##### INFORMATION SHOWN #####
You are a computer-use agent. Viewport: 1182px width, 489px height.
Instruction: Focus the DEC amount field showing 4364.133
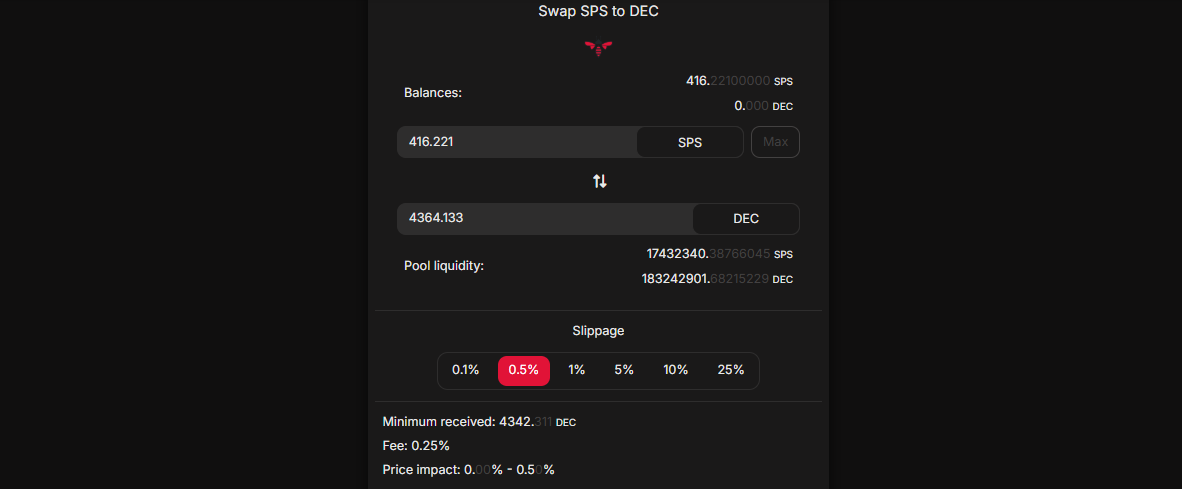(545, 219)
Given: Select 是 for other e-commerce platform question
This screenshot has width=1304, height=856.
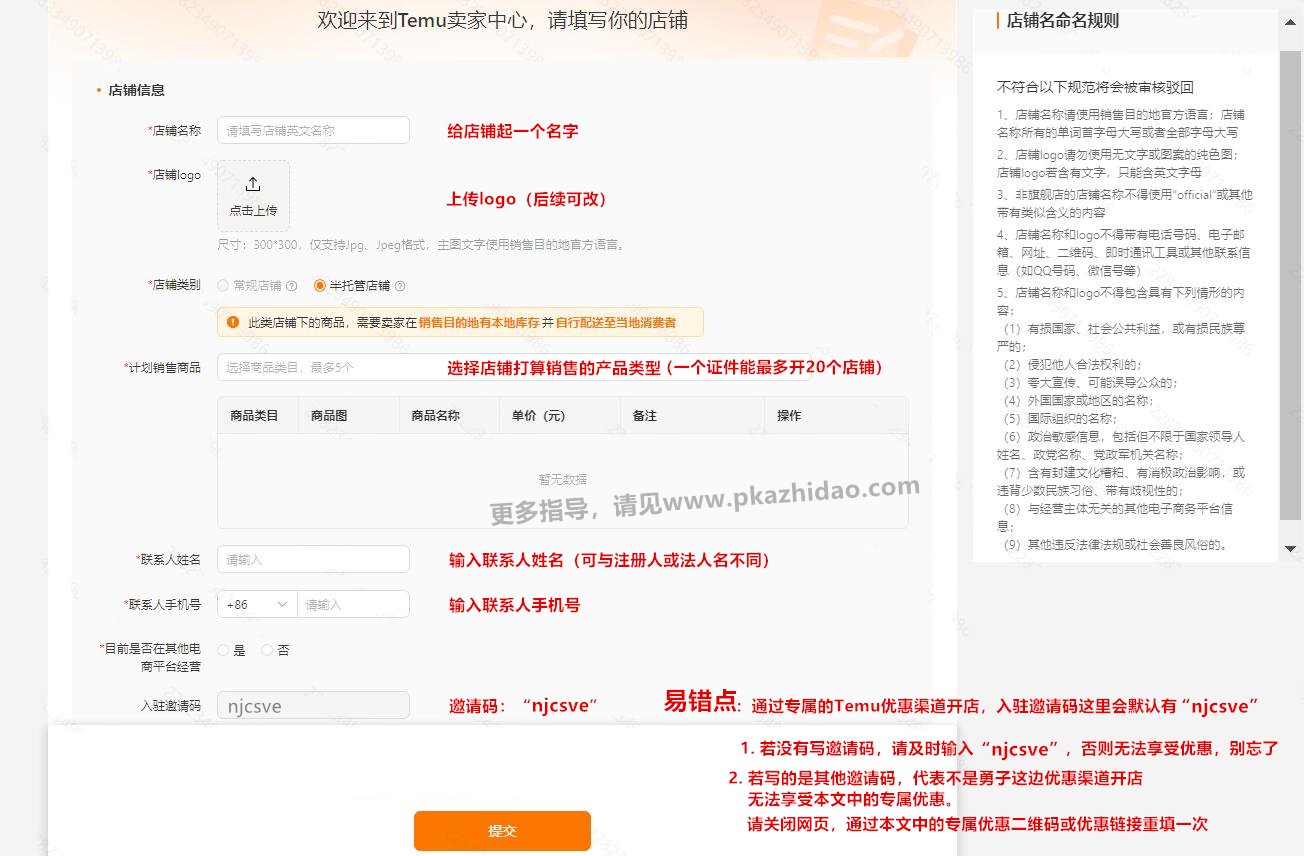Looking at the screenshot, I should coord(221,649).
#####
##### INFORMATION SHOWN #####
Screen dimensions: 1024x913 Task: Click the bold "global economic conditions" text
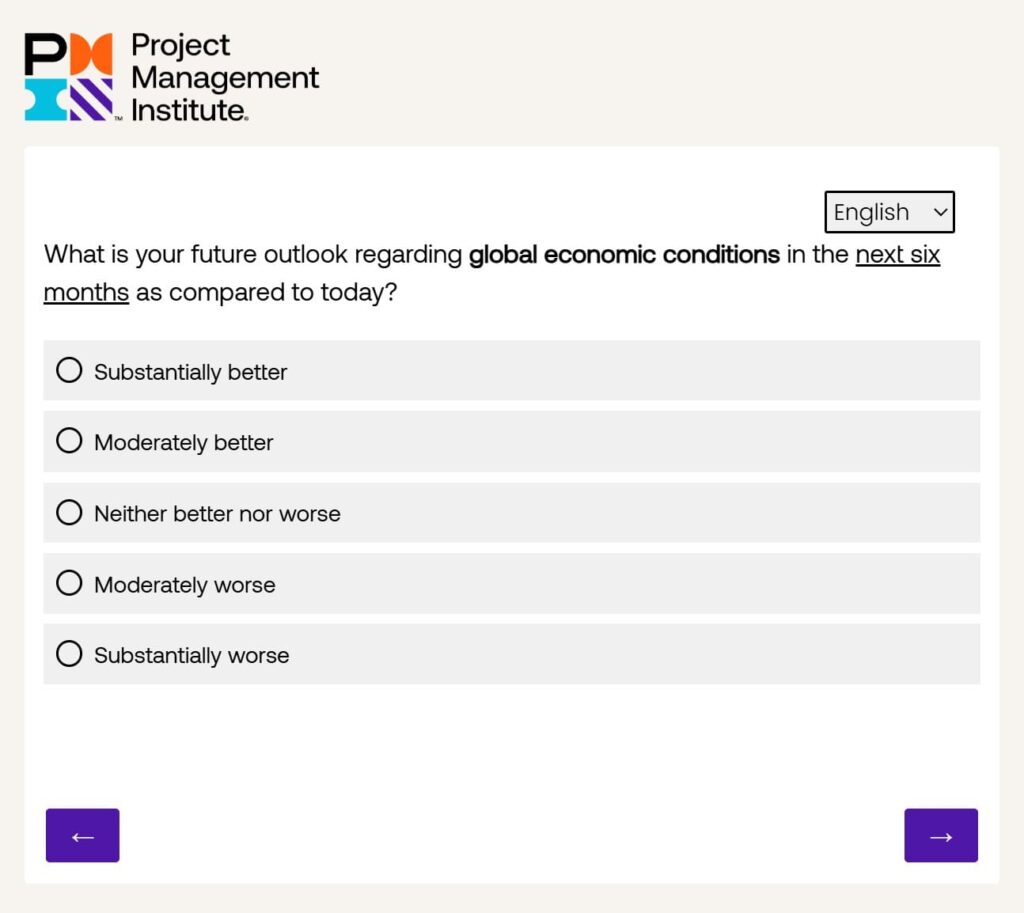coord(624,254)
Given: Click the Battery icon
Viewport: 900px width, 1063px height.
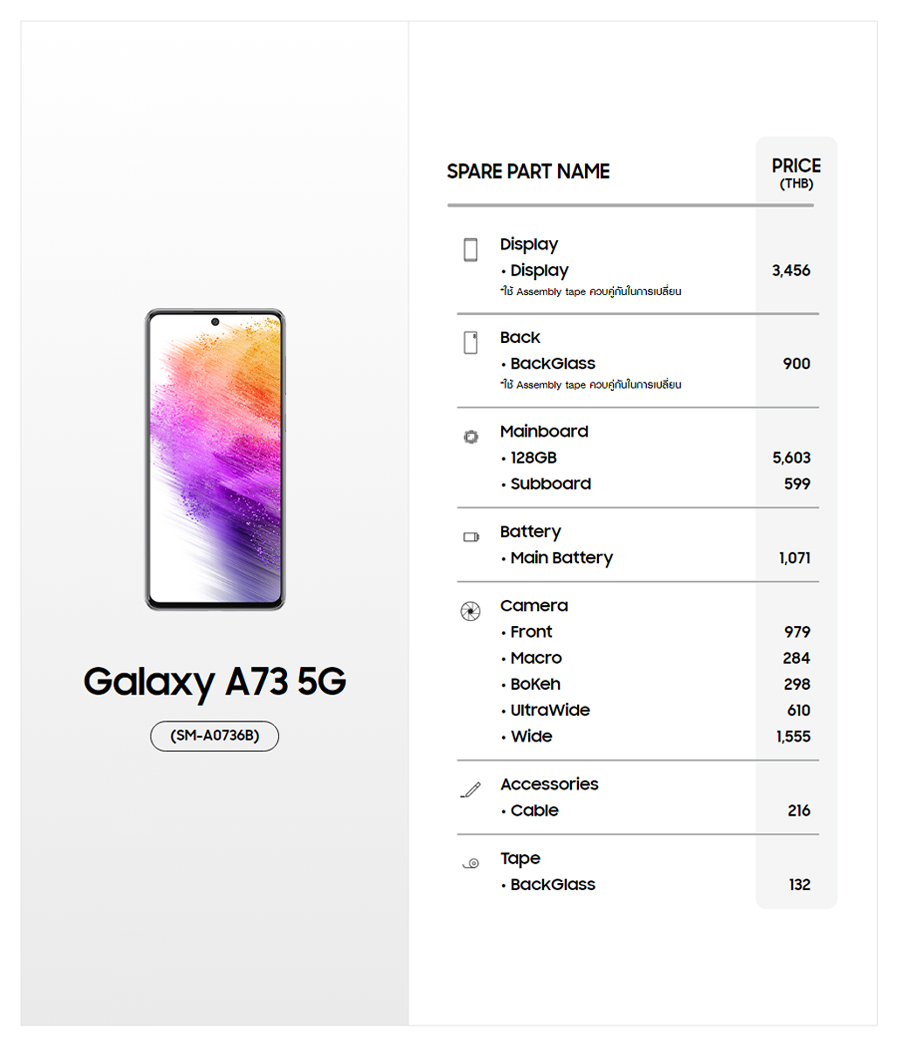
#####
##### INFORMATION SHOWN #####
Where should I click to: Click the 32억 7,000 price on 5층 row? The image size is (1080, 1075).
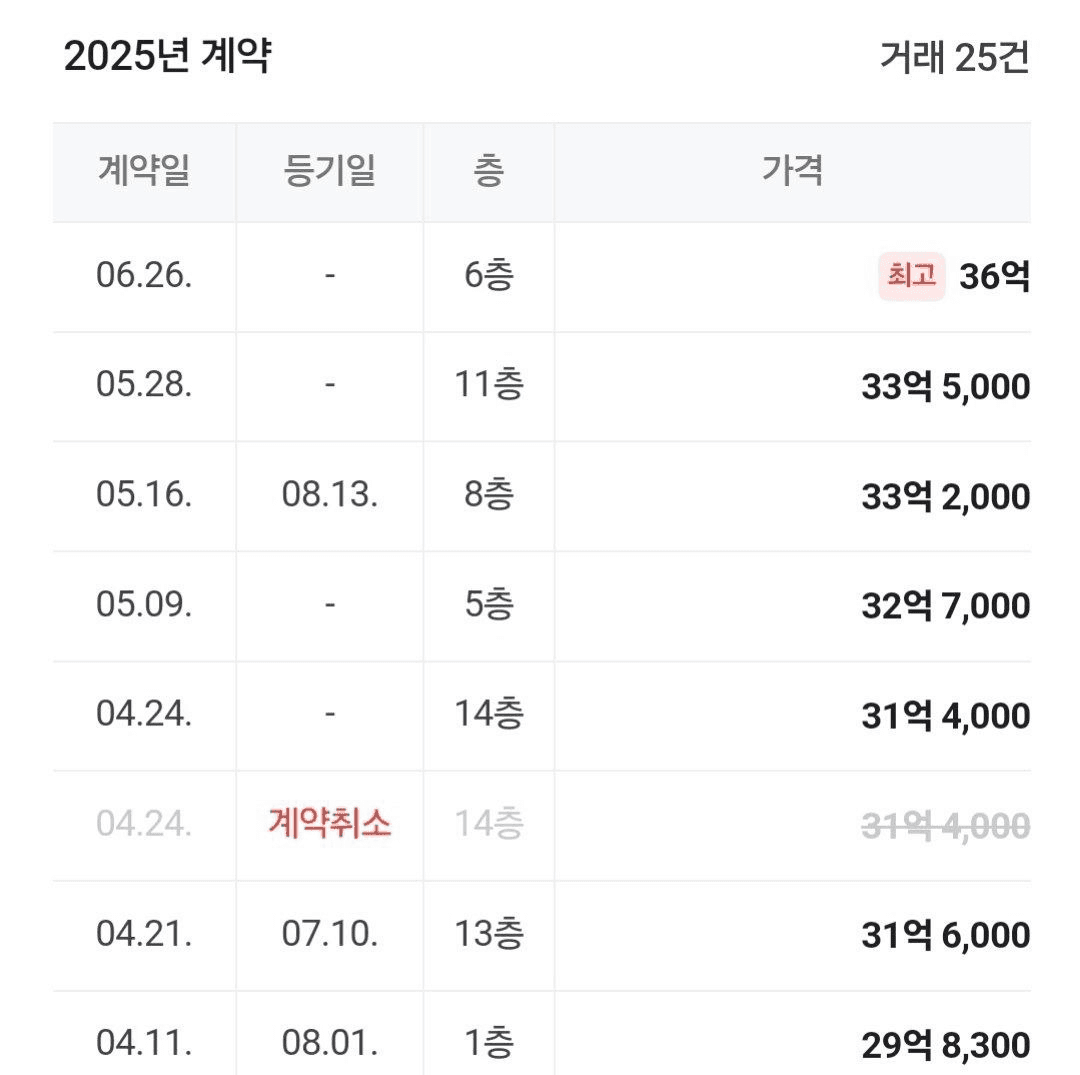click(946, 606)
#####
_EXERCISE BRIEF:_ Lines above containing "Given": how many? Reply with the number only.

_COMPLETED EXERCISE:_ 2